Collected data:
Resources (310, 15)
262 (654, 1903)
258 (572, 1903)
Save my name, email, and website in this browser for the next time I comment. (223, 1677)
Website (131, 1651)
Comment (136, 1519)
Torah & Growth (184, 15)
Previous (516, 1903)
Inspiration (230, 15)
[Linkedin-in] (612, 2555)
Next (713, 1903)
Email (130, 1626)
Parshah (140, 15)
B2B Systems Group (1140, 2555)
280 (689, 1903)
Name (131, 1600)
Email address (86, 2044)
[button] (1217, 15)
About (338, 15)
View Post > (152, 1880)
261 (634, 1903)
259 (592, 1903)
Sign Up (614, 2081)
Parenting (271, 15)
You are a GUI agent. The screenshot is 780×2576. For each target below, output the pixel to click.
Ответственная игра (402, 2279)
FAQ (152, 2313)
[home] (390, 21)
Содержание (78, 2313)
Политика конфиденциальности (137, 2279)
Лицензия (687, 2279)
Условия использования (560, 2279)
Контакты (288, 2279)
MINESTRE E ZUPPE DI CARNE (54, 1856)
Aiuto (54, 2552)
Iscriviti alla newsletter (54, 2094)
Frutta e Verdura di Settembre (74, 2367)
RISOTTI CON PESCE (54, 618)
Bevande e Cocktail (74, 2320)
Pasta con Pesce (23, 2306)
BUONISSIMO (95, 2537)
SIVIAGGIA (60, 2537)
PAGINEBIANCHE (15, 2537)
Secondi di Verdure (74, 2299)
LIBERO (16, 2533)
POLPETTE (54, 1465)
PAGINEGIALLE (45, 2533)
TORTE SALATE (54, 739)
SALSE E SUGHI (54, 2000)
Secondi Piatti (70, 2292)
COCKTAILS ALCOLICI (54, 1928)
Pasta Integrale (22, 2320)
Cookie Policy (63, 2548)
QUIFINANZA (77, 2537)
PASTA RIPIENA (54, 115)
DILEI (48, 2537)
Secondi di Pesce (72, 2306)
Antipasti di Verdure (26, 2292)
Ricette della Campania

Prompt
The answer must be the lines from the one containing "Secondi di Pesce (72, 2306)" to the final line of the data above, copied exactly, both included, with nothing added.

Answer for the task
Secondi di Pesce (72, 2306)
Antipasti di Verdure (26, 2292)
Ricette della Campania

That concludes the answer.